KAYUAGUNG, cimutnews.co.id – Kabar duka datang dari Sumatera Selatan. Ahmad Firdaus Ishak, mantan anggota DPRD Provinsi Sumatera Selatan, meninggal dunia dan meninggalkan duka mendalam bagi masyarakat Kabupaten Ogan Komering Ilir (OKI).
Tokoh yang dikenal dengan sapaan akrab Pak Mamat itu menghembuskan napas terakhirnya dan rencananya akan dimakamkan di Kayuagung, OKI, sesuai keterangan pihak keluarga.
Profil Ahmad Firdaus Ishak, Tokoh Daerah Sumsel
Ahmad Firdaus Ishak, S.E., M.Si., merupakan salah satu tokoh masyarakat yang cukup dikenal di wilayah Sumatera Selatan, khususnya Kabupaten Ogan Komering Ilir.
Semasa hidupnya, almarhum pernah menjabat sebagai anggota DPRD Provinsi Sumatera Selatan dan dikenal aktif memperjuangkan aspirasi masyarakat.
Ia memiliki nama lengkap Ahmad Firdaus Ishak bin H. Ishak Ibrahim dan berdomisili di Komplek DPRD Dusun V No. 17, Desa Celikah, Kecamatan Kota Kayuagung.
Dikenal Bersahaja dan Dekat dengan Rakyat
Di mata masyarakat, sosok Pak Mamat dikenal sebagai pribadi yang sederhana dan mudah bergaul.

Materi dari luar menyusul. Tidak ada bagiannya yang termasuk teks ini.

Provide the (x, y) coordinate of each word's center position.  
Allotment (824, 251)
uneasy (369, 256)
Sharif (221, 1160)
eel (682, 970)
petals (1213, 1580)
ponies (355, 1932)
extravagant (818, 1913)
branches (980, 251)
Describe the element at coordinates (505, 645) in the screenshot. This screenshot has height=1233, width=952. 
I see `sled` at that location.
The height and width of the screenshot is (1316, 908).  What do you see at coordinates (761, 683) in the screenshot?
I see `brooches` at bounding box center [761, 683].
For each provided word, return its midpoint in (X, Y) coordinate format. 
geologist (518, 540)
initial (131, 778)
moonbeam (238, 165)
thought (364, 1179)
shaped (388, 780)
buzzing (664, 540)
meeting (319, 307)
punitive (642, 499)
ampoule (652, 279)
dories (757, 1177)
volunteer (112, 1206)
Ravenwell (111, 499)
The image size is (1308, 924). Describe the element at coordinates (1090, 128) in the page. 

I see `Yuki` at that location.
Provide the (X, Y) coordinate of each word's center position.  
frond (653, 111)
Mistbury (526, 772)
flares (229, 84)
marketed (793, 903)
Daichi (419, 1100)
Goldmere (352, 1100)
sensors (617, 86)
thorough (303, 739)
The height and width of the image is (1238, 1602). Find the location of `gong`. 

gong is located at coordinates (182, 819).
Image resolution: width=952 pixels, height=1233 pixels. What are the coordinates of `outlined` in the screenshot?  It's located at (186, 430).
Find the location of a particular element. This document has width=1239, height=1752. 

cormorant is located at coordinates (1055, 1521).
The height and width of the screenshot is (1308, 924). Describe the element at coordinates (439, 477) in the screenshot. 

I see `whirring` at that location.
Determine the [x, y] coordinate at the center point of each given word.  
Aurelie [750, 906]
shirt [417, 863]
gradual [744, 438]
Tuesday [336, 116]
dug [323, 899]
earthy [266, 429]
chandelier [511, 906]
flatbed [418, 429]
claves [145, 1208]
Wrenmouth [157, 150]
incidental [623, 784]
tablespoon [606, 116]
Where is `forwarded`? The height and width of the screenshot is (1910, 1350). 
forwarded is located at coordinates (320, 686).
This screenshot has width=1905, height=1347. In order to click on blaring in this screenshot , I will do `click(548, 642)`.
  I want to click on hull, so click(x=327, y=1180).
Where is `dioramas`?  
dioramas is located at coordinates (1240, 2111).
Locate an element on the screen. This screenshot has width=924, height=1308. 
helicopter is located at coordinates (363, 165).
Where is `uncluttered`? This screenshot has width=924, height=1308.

Beberapa karakter yang melekat pada almarhum:
- Aktif dalam kegiatan sosial masyarakat
- Responsif terhadap aspirasi warga
- Memiliki kepedulian tinggi terhadap daerah
Kiprah dan pengabdiannya menjadikan almarhum sebagai salah satu figur yang dihormati di lingkungan masyarakat OKI.
Rencana Pemakaman di Kayuagung
Berdasarkan informasi dari pihak keluarga, almarhum akan dimakamkan di pemakaman keluarga yang berada di Kelurahan Perigi, Kayuagung.
Prosesi pemakaman direncanakan berlangsung dengan dihadiri keluarga, kerabat, serta masyarakat yang ingin memberikan penghormatan terakhir.
Duka Mendalam dan Ucapan Belasungkawa Mengalir
Kepergian Ahmad Firdaus Ishak membawa duka mendalam, tidak hanya bagi keluarga, tetapi juga bagi masyarakat luas.
Ucapan belasungkawa terus mengalir dari berbagai kalangan, termasuk tokoh masyarakat, rekan sejawat, hingga warga yang pernah merasakan langsung dedikasi almarhum.
Warisan Pengabdian untuk Masyarakat
Sebagai mantan anggota DPRD Sumsel, almarhum meninggalkan jejak pengabdian yang menjadi bagian penting dalam perjalanan pembangunan daerah.
Kepergiannya menjadi kehilangan besar, terutama bagi masyarakat yang selama ini mengenalnya sebagai sosok yang peduli dan memperjuangkan kepentingan rakyat.
Makna Kehilangan bagi Masyarakat OKI
Kepergian tokoh daerah seperti Ahmad Firdaus Ishak tidak hanya menjadi duka personal, tetapi juga kehilangan figur yang memiliki kontribusi nyata dalam kehidupan sosial dan pemerintahan daerah.
Hal ini sekaligus menjadi pengingat pentingnya regenerasi kepemimpinan yang memiliki integritas dan kedekatan dengan masyarakat.
Kepergian Ahmad Firdaus Ishak menjadi kehilangan besar bagi Sumatera Selatan, khususnya Kabupaten OKI. Sosoknya yang bersahaja dan berdedikasi akan terus dikenang sebagai bagian dari perjalanan pembangunan daerah.
Masyarakat berharap nilai pengabdian dan kepedulian yang ditinggalkan almarhum dapat menjadi inspirasi bagi generasi penerus untuk terus berkontribusi bagi daerah dan bangsa.